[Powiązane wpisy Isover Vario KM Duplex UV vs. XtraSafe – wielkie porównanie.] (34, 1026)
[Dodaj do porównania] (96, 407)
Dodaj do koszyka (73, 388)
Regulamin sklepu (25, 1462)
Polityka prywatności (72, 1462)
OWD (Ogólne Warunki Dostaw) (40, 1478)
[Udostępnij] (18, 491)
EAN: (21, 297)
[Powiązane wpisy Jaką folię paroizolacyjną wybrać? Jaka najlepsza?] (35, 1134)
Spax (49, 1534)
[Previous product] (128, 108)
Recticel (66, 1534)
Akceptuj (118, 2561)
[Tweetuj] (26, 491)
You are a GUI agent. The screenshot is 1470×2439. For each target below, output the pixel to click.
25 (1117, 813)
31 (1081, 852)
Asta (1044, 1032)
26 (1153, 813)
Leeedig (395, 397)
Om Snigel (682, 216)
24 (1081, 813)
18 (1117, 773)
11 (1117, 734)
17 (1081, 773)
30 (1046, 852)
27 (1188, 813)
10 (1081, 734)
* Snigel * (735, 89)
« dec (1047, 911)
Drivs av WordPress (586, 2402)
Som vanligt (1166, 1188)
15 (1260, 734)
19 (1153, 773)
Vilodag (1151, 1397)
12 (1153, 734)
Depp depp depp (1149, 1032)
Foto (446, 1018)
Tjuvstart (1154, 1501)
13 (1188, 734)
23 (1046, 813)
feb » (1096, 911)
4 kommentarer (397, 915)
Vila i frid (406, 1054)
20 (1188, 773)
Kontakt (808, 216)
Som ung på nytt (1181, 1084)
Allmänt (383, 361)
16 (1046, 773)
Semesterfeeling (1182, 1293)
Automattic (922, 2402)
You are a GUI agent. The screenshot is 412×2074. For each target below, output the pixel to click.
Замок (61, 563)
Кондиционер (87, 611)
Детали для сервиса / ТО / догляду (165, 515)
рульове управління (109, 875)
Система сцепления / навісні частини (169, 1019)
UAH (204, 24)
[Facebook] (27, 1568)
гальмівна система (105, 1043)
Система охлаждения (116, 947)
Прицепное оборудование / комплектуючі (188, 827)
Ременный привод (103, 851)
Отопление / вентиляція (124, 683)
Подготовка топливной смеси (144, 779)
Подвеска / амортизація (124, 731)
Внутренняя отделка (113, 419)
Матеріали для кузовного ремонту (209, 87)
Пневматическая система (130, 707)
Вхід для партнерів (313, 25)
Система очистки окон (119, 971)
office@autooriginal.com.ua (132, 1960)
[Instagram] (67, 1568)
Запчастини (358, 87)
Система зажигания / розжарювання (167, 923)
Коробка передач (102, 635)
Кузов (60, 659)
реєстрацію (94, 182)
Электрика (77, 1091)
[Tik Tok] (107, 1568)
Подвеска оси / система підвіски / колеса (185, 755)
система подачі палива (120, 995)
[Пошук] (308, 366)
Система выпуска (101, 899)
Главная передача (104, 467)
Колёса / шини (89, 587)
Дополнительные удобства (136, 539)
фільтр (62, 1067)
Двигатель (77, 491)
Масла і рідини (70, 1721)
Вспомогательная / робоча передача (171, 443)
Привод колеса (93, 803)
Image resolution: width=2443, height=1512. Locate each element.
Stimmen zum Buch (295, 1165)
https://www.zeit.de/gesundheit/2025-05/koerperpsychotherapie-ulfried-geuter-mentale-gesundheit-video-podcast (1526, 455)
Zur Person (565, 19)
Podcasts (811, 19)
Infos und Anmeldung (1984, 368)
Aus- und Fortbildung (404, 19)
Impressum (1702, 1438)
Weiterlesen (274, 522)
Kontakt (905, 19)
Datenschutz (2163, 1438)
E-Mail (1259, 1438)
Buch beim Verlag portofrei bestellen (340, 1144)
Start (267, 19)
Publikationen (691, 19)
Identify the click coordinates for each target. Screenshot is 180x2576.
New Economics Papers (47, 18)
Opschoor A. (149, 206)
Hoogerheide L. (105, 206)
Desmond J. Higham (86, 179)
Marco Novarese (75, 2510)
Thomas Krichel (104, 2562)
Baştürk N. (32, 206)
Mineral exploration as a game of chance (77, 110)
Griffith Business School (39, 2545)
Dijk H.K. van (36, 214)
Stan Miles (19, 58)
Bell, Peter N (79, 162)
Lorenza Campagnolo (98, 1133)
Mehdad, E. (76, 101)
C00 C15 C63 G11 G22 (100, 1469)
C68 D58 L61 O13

Your task: Only lines with the word "колеса" belong in the answer; copy each of them from the material above.

Answer below:
Подвеска оси / система підвіски / колеса (185, 755)
Привод колеса (93, 803)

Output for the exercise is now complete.